- **Texto**:
Nuestro grupo ha crecido este curso hasta duplicarse, de manera que ahora somos seis “jóvenes”, o, mejor dicho, siete, si contamos con Isabel, nuestra psicóloga de cabecera.

Isabel siempre viene con alguna idea en su inquieta mente, en forma de folios grapados, sobados y subrayados hasta la última de las líneas, llenos de anotaciones manuscritas, dispuesta a contagiarnos con su entusiasmo, obsequiándonos con una sonrisa de oreja a oreja, y dirigiéndonos esa mirada brillante que desprenden sus ojos, y que delatan el cariño con el que vive su profesión.

Esta vez nos habló del silencio, de lo importante que es, tanto para nuestro yo físico, ese que se nos ve desde fuera, como para el yo interior, ese que solemos reservar para nosotros mismos y que normalmente muy poca gente conoce.

El silencio hacer regenerar las neuronas, pero también hace que evolucionemos interiormente.

Es curioso cómo a veces algo se alinea en este Universo del Caos, porque llevaba unos días, casualidades de la vida, pensando en mis silencios, o, más en concreto, en los sentimientos que provocan en mí esos silencios, en mis “sentimientos silenciosos”

Por ejemplo, el sentimiento de desazón que produce en mí lo silencioso que había dejado este diario, huérfano de mis palabras, sin terminar de plasmar en él todo lo que me ha sucedido desde la última entrada, hace ya unos cuantos meses.

En este tiempo me he dedicado a llenar huequitos faltantes de mí, pero también a viajar, a conquistar la cima de alguna que otra montaña y a visitar lugares con historia.

Siempre he sido “muy de tocar piedra”, y, en las pocas ocasiones que había viajado, siempre acababa perdiéndome del grupo, acariciando alguna pared semiderruida de algún edificio histórico, pensando que alguien, en un tiempo lejano, había tenido también la misma ocurrencia pizpireta que yo.

Pero esta vez también me he dedicado a coleccionar “sentimientos silenciosos”.

- **Tarea escrita 1**:
Escribe palabra por palabra la parte del texto que va desde "Nuestro grupo ha" hasta "vive su profesión.", las dos incluidas.
- **Tarea escrita 2**:
Saca del listado, sin cambiar nada, las líneas que van desde la que contiene "has height=607, width=722." hasta la que contiene "Action: 467,236", ambas incluidas.

- **Listado proporcionado**:
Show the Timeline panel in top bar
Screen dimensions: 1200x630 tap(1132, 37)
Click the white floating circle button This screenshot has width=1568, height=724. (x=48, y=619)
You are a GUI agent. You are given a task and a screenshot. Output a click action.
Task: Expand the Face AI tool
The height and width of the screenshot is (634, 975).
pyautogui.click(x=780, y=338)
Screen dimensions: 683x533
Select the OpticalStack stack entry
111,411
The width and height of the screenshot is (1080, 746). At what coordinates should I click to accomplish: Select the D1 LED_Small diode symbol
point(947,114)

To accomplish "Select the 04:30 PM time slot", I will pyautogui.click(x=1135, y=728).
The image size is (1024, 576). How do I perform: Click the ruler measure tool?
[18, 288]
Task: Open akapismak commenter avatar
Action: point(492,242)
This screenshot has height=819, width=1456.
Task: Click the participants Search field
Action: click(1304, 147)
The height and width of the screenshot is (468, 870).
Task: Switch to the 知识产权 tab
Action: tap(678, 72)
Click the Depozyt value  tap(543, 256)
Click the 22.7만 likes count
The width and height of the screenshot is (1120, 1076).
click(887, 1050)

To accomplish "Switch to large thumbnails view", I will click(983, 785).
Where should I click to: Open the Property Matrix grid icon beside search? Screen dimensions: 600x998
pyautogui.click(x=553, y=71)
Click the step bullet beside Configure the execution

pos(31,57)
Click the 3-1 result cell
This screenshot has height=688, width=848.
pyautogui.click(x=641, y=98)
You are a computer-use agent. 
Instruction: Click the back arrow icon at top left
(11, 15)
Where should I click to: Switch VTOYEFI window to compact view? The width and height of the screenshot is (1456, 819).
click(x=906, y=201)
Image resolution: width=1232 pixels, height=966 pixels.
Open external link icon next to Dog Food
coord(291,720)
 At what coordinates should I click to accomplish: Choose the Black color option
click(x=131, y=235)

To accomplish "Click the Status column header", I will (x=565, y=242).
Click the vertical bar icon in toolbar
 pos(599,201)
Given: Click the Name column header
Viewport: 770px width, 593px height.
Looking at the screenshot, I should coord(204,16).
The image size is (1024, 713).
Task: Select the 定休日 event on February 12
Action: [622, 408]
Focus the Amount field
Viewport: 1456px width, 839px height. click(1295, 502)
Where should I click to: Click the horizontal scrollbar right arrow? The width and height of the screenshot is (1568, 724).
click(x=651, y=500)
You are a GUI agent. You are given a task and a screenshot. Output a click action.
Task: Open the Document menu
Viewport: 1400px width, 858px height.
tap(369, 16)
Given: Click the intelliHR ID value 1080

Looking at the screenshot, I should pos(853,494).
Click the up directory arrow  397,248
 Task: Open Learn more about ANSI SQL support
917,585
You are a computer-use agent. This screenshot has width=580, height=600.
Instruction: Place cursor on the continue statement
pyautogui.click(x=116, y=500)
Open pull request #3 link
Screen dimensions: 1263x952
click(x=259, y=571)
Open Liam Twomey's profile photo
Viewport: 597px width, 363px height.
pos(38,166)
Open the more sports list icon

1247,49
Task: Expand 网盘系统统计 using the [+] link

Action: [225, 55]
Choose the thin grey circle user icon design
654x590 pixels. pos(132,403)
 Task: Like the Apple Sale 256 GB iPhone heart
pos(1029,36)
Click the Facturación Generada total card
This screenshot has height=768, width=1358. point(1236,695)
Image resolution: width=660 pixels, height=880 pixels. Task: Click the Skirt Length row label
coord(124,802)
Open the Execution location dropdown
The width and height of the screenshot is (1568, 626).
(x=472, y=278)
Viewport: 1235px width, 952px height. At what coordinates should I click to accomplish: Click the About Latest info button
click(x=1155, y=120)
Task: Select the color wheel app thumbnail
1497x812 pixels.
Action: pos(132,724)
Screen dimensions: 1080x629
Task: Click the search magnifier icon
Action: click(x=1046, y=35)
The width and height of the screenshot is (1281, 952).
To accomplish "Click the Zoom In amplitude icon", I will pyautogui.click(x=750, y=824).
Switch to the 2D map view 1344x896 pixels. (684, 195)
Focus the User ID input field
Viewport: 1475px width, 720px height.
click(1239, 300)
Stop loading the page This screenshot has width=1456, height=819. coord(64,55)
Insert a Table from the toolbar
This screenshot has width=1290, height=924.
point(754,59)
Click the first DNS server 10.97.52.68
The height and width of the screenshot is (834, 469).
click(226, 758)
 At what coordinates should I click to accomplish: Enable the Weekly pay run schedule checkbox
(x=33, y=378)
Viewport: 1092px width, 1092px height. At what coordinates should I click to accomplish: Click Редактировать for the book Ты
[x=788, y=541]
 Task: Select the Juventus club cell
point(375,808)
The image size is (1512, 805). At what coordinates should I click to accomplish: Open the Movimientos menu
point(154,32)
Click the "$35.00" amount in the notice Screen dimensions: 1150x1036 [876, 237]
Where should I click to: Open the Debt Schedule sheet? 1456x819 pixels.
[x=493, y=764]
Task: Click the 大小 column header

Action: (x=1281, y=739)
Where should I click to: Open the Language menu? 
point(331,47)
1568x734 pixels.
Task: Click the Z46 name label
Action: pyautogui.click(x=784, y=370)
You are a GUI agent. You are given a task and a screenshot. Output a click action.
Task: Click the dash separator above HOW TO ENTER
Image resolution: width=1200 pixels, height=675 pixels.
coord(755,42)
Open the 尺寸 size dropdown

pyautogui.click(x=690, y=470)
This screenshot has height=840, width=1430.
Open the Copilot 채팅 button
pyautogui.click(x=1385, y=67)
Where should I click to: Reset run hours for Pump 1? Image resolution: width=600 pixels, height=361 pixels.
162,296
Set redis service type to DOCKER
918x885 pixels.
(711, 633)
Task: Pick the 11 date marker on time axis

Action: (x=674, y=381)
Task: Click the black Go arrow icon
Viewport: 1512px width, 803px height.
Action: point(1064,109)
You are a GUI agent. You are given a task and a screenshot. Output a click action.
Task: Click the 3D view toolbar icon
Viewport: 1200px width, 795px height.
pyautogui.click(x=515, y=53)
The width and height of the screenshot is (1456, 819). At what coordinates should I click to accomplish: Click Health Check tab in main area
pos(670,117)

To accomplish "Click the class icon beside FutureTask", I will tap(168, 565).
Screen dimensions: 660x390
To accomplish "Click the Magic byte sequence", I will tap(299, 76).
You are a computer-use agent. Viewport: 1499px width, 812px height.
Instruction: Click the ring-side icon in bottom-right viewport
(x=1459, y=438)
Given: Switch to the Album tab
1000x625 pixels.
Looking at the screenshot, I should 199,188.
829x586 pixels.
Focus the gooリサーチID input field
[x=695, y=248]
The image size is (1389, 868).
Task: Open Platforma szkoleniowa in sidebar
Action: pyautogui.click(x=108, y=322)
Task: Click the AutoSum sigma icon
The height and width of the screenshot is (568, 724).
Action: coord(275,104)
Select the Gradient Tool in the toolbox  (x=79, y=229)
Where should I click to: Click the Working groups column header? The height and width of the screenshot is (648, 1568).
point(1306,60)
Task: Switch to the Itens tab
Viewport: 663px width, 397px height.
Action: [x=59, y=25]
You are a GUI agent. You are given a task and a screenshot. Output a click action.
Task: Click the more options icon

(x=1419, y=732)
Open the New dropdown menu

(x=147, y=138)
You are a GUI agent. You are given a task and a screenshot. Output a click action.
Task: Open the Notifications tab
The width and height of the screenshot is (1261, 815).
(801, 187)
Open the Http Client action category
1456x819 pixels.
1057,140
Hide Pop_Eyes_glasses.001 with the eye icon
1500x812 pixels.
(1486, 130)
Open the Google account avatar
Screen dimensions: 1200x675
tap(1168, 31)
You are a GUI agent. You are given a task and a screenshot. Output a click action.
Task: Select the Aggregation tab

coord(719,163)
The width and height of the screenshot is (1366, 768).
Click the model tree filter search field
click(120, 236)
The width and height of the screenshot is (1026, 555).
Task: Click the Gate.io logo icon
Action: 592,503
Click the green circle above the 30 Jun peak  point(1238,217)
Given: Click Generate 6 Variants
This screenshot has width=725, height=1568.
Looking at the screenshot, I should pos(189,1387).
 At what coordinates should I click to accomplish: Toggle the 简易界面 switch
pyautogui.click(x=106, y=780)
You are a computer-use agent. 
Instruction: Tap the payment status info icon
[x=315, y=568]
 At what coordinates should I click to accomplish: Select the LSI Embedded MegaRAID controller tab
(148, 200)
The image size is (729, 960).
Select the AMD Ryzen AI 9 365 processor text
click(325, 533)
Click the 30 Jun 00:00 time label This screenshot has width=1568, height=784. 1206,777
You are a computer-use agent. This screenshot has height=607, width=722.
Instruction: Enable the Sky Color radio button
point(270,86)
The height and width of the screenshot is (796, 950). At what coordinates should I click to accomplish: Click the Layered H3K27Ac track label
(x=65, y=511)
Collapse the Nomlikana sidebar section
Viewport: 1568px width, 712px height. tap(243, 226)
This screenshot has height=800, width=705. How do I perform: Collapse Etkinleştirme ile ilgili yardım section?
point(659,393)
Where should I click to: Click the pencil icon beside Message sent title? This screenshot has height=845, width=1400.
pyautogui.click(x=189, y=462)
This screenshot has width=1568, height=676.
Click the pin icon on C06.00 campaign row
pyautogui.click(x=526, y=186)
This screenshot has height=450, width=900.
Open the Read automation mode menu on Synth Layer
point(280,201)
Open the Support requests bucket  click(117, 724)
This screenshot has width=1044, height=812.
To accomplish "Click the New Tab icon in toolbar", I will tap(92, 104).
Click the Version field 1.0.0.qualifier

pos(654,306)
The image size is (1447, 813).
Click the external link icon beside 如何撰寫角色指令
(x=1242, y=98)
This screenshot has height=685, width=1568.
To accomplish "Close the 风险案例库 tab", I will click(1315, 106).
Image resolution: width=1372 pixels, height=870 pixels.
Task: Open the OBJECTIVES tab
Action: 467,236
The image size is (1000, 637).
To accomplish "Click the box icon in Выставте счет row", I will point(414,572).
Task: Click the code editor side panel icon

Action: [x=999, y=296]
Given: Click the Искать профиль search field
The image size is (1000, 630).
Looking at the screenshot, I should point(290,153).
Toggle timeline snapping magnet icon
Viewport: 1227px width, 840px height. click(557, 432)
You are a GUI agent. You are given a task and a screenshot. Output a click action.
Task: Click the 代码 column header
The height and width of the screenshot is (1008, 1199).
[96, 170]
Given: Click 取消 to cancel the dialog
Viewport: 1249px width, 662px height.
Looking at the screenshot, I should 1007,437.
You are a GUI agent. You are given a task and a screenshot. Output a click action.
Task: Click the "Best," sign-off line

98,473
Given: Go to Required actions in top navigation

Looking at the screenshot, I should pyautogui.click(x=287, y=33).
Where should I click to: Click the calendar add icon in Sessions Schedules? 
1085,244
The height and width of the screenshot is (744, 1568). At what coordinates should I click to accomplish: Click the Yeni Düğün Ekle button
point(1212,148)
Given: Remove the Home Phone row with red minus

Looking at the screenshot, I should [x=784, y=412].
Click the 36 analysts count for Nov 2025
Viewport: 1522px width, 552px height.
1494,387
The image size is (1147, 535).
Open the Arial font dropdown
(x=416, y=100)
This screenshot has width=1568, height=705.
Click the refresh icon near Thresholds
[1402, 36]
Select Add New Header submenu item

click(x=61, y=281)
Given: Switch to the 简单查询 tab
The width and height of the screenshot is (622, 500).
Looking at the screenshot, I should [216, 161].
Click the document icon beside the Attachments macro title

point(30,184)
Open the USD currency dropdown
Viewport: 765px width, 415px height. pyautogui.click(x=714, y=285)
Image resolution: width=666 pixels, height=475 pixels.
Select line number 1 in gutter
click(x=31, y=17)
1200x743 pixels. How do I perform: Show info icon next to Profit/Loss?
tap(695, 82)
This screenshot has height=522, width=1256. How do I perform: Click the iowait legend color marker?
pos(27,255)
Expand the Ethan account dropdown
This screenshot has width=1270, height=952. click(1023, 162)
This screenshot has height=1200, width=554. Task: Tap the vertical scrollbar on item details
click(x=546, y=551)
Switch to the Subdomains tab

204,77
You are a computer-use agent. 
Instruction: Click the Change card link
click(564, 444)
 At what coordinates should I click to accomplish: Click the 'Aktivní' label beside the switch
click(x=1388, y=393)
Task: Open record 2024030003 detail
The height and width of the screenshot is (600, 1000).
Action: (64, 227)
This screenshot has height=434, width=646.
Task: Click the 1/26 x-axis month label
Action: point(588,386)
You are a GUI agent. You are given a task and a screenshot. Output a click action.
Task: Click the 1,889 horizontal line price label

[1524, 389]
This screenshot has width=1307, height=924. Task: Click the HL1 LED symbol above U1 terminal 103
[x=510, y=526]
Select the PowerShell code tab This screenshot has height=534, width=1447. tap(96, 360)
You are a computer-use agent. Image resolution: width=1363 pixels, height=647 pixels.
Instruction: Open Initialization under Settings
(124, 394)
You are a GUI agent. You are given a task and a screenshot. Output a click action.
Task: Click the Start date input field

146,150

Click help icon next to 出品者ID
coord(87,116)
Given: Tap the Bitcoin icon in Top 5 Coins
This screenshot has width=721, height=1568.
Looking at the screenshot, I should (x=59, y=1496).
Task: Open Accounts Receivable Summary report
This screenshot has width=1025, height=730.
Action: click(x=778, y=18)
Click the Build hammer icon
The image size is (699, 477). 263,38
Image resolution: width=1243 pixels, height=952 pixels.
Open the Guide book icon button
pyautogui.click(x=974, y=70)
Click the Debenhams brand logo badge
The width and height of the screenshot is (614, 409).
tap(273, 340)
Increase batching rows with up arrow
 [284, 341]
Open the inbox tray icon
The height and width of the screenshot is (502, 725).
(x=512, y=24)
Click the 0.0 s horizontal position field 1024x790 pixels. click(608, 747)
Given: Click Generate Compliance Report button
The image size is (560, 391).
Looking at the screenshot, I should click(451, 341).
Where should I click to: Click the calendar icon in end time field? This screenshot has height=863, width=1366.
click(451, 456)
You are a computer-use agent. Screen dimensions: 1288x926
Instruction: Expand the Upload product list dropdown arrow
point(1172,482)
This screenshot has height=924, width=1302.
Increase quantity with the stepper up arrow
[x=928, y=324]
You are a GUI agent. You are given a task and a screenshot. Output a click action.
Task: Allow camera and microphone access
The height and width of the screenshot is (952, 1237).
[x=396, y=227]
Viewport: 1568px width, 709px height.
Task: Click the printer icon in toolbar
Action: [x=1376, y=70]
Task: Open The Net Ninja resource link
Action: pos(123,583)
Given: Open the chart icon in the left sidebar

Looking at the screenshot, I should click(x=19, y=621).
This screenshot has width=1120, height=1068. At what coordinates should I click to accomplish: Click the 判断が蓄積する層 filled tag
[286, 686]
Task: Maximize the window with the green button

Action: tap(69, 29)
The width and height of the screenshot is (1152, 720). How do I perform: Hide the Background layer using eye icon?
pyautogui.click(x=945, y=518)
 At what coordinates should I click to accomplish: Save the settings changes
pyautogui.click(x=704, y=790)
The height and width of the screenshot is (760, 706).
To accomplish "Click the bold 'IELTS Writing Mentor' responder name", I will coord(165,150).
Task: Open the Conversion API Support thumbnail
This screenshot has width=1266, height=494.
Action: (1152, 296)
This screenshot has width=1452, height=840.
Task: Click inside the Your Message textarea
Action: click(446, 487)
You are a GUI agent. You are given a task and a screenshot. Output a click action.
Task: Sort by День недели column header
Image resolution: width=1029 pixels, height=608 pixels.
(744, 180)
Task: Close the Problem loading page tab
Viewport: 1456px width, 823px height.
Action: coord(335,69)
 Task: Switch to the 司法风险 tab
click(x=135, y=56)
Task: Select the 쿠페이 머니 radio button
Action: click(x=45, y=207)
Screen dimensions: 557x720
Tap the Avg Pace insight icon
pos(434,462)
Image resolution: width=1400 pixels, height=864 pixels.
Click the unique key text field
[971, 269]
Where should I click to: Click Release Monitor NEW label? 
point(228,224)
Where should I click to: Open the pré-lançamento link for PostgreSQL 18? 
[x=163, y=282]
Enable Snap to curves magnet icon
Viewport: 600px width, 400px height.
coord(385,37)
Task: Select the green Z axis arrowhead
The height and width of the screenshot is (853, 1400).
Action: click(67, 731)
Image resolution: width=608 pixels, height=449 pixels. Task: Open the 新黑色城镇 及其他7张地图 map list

- **Solución 1**:
Nuestro grupo ha crecido este curso hasta duplicarse, de manera que ahora somos seis “jóvenes”, o, mejor dicho, siete, si contamos con Isabel, nuestra psicóloga de cabecera.

Isabel siempre viene con alguna idea en su inquieta mente, en forma de folios grapados, sobados y subrayados hasta la última de las líneas, llenos de anotaciones manuscritas, dispuesta a contagiarnos con su entusiasmo, obsequiándonos con una sonrisa de oreja a oreja, y dirigiéndonos esa mirada brillante que desprenden sus ojos, y que delatan el cariño con el que vive su profesión.

- **Solución 2**:
You are a computer-use agent. This screenshot has height=607, width=722.
Instruction: Enable the Sky Color radio button
point(270,86)
The height and width of the screenshot is (796, 950). At what coordinates should I click to accomplish: Click the Layered H3K27Ac track label
(x=65, y=511)
Collapse the Nomlikana sidebar section
Viewport: 1568px width, 712px height. tap(243, 226)
This screenshot has height=800, width=705. How do I perform: Collapse Etkinleştirme ile ilgili yardım section?
point(659,393)
Where should I click to: Click the pencil icon beside Message sent title? This screenshot has height=845, width=1400.
pyautogui.click(x=189, y=462)
This screenshot has width=1568, height=676.
Click the pin icon on C06.00 campaign row
pyautogui.click(x=526, y=186)
This screenshot has height=450, width=900.
Open the Read automation mode menu on Synth Layer
point(280,201)
Open the Support requests bucket  click(117, 724)
This screenshot has width=1044, height=812.
To accomplish "Click the New Tab icon in toolbar", I will tap(92, 104).
Click the Version field 1.0.0.qualifier

pos(654,306)
The image size is (1447, 813).
Click the external link icon beside 如何撰寫角色指令
(x=1242, y=98)
This screenshot has height=685, width=1568.
To accomplish "Close the 风险案例库 tab", I will click(1315, 106).
Image resolution: width=1372 pixels, height=870 pixels.
Task: Open the OBJECTIVES tab
Action: 467,236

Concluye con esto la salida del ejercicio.